> [DOCUMENT EXCERPT]:
## Start
More convincingly, however, my feeling that these two chunks are one unit comes from the poem itself—the group of lines above seems, to me, to develop a coherent line of poetic thought. The first two lines introduce the metaphor of meat of “all colors” roasting, and the following line (after the page break) intensifies this imagery by locating this metaphor in the United States and its “new /self-cleaning ovens.” The lines after the page break make most grammatical and metaphorical sense when taken as part and parcel of the lines prior to the page break.
This is not to say that other poems in this volume don’t break up grammatical expressions across stanzas—they definitely do. Other poems in this volume also develop specific metaphors or images over the course of several stanzas. But with this poem in particular, stanzas seem to be doing something else. Each has a kind of conceptual focus—they stand alongside one another as evenly-weighted, coherent units of expression. For example, the stanza preceding the one quoted above is as follows:
the double-breasted hipster
has been replaced with a
dashiki wearing rip-off
who went to city college
majoring in physical education.
## End
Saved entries
## Start
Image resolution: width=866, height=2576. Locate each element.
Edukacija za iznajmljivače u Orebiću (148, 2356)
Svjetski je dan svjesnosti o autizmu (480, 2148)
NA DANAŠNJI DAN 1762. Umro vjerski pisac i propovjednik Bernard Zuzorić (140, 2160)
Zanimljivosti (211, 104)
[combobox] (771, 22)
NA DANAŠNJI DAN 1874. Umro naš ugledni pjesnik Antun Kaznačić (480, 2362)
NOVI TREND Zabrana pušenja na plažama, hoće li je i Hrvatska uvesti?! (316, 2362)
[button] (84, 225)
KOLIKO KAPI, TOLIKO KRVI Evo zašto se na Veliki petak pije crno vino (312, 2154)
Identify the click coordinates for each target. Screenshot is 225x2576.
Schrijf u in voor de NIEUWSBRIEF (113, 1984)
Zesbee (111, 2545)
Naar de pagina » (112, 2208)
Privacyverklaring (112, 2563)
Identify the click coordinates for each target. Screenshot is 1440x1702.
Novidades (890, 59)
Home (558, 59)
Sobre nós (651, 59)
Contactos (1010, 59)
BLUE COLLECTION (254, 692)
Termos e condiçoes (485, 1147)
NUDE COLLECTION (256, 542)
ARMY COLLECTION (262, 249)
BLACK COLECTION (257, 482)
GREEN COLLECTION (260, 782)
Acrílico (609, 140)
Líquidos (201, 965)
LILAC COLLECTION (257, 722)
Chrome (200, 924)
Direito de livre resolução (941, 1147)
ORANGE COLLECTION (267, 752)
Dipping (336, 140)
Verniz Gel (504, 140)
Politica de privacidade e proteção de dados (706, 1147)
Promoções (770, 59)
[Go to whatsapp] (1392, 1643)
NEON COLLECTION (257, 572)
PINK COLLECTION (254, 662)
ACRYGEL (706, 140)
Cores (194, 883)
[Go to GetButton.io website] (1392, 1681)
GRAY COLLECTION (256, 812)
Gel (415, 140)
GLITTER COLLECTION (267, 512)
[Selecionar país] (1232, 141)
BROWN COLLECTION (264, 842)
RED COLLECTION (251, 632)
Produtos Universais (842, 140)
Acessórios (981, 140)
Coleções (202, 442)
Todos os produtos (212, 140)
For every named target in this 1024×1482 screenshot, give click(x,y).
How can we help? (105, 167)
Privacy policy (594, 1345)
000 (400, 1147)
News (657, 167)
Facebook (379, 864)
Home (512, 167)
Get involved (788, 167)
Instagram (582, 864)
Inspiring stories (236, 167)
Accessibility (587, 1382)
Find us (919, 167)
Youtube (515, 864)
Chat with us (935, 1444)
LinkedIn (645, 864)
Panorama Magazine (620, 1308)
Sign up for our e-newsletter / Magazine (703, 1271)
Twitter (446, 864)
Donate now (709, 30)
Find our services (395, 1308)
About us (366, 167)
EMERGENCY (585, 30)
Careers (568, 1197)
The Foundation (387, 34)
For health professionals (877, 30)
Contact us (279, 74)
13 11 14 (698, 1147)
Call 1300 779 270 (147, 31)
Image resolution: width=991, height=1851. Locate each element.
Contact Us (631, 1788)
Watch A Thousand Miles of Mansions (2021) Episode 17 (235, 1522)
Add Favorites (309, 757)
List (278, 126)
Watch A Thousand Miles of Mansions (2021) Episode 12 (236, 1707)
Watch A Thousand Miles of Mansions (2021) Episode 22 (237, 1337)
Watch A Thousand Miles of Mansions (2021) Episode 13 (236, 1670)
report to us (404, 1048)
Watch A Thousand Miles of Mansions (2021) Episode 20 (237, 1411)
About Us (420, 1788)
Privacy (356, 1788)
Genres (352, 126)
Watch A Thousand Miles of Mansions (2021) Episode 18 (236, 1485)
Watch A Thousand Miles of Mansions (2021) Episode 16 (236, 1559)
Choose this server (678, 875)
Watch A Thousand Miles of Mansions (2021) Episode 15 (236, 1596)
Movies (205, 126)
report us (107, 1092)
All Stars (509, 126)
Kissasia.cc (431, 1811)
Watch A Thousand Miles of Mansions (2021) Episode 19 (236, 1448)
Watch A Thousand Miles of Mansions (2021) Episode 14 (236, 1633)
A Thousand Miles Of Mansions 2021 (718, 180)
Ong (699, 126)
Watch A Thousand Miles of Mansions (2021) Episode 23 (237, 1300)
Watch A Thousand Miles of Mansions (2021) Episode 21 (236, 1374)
## End
> [TO DO]:
1) Answer these questions using the passage about the poem:
(a) What metaphor do the first two lines introduce?
(b) Where does the line after the page break locate that metaphor?
(c) In the quoted stanza, what did the person who went to city college major in?
2) Turn the lines of the listing from the one holding "NUDE COLLECTION (256, 542)" to the one holding "Instagram (582, 864)", inclusive, into a numbered list, leaving out any blank lines.

> [THE RESPONSES]:
1)
(a) Meat of "all colors" roasting.
(b) In the United States and its new self-cleaning ovens.
(c) Physical education.

2)
1. NUDE COLLECTION (256, 542)
2. ARMY COLLECTION (262, 249)
3. BLACK COLECTION (257, 482)
4. GREEN COLLECTION (260, 782)
5. Acrílico (609, 140)
6. Líquidos (201, 965)
7. LILAC COLLECTION (257, 722)
8. Chrome (200, 924)
9. Direito de livre resolução (941, 1147)
10. ORANGE COLLECTION (267, 752)
11. Dipping (336, 140)
12. Verniz Gel (504, 140)
13. Politica de privacidade e proteção de dados (706, 1147)
14. Promoções (770, 59)
15. [Go to whatsapp] (1392, 1643)
16. NEON COLLECTION (257, 572)
17. PINK COLLECTION (254, 662)
18. ACRYGEL (706, 140)
19. Cores (194, 883)
20. [Go to GetButton.io website] (1392, 1681)
21. GRAY COLLECTION (256, 812)
22. Gel (415, 140)
23. GLITTER COLLECTION (267, 512)
24. [Selecionar país] (1232, 141)
25. BROWN COLLECTION (264, 842)
26. RED COLLECTION (251, 632)
27. Produtos Universais (842, 140)
28. Acessórios (981, 140)
29. Coleções (202, 442)
30. Todos os produtos (212, 140)
31. For every named target in this 1024×1482 screenshot, give click(x,y).
32. How can we help? (105, 167)
33. Privacy policy (594, 1345)
34. 000 (400, 1147)
35. News (657, 167)
36. Facebook (379, 864)
37. Home (512, 167)
38. Get involved (788, 167)
39. Instagram (582, 864)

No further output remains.